Tag Archives: Farm stay

Unique Lodging in Lancaster, PA

After a day of exploring Lancaster’s many offerings, it’s time to refresh and relax. When you’re looking for a place to stay, whether for a weekend getaway or a week-long family vacation, do you seek out a run-of-the-mill hotel or some place with a unique twist?

If you answered, “a unique twist” then this is the list for you! We’ve rounded up some of Lancaster’s coolest lodging options to help with your trip planning.
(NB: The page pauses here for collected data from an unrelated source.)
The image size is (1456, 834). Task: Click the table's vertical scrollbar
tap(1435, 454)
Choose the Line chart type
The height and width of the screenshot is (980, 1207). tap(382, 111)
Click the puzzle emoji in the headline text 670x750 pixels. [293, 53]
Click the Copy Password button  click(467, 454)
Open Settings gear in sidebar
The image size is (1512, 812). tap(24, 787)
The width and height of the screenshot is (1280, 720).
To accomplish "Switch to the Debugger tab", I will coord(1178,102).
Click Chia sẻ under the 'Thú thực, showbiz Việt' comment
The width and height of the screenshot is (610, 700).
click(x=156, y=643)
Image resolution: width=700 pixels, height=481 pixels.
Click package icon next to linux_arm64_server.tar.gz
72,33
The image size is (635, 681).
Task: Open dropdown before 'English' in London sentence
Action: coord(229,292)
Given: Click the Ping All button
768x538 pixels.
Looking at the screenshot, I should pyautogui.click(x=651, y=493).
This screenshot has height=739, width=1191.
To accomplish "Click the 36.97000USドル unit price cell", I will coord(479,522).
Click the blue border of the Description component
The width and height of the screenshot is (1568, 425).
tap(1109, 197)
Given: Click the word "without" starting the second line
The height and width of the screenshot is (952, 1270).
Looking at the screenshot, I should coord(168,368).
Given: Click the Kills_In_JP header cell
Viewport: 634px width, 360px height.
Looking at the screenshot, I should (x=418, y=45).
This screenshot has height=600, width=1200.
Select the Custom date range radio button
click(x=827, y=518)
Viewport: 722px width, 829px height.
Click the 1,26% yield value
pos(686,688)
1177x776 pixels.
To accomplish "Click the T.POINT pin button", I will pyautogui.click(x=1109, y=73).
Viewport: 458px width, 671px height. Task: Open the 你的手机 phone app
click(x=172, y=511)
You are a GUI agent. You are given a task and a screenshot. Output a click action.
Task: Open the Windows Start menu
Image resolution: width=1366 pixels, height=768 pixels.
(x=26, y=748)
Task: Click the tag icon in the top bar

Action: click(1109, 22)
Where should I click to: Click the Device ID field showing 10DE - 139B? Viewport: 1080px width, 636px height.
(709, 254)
All aboard for our first pick – the motel that Booking.com named as the Pennsylvania representative on their list of “coolest places to stay in all 50 states.” Red Caboose Motel, located in Ronks, features 38 cabooses refurbished to sleep two to six guests. Train fans, along with fans of unique places to stay, will love the chance to climb aboard and cozy up in a train car, outfitted with great amenities. During your stay, stop by their on-site restaurant, Casey Jones’ Restaurant (also in a train car) for a bite to eat and grab ice cream at Janie Jones’.

There’s plenty to do while staying here – from their petting zoo and viewing silo to buggy rides through the countryside and free movies in the barn.

For an urban vibe, check out Lancaster Arts Hotel, a boutique hotel in Downtown Lancaster. The lobby, guestrooms and suites are filled with fabulous art and décor that sets it apart from typical hotels. Venture down to the connecting restaurant, John J. Jefferies, for superb seasonal, farm fresh offerings and artfully crafted cocktails. Lancaster Arts Hotel is located within walking distance of even more delicious dining options, exciting things to do, and great places to grab beer, coffee, and even mead.

Get a glimpse at life on the farm with a stay at Verdant View Bed & Breakfast in Paradise, where you’ll be staying on a real working farm with loveable animals and neighboring Amish homesteads. To dive deeper into the Lancaster County experience, participation in morning farm duties is encouraged… and is actually fun! Rise and shine for a family-style farm breakfast in the morning, complete with homemade goodies, fresh eggs, and more before your day of exploring nearby attractions.

Want to stay in a refurbished double-decker bus? How about a tree house? Or maybe a yurt on the lake? All of these uniquely charming rentals can be found at Lake-in-Wood Campground in Narvon, where guests can glamp (camping in style with touches of modern luxury) in the countryside of Lancaster, PA. These options are great for families, especially since the campground also has a mini-golf course, basketball courts, trading post, two playgrounds, indoor and outdoor pool, and scheduled events during the spring, summer, and fall.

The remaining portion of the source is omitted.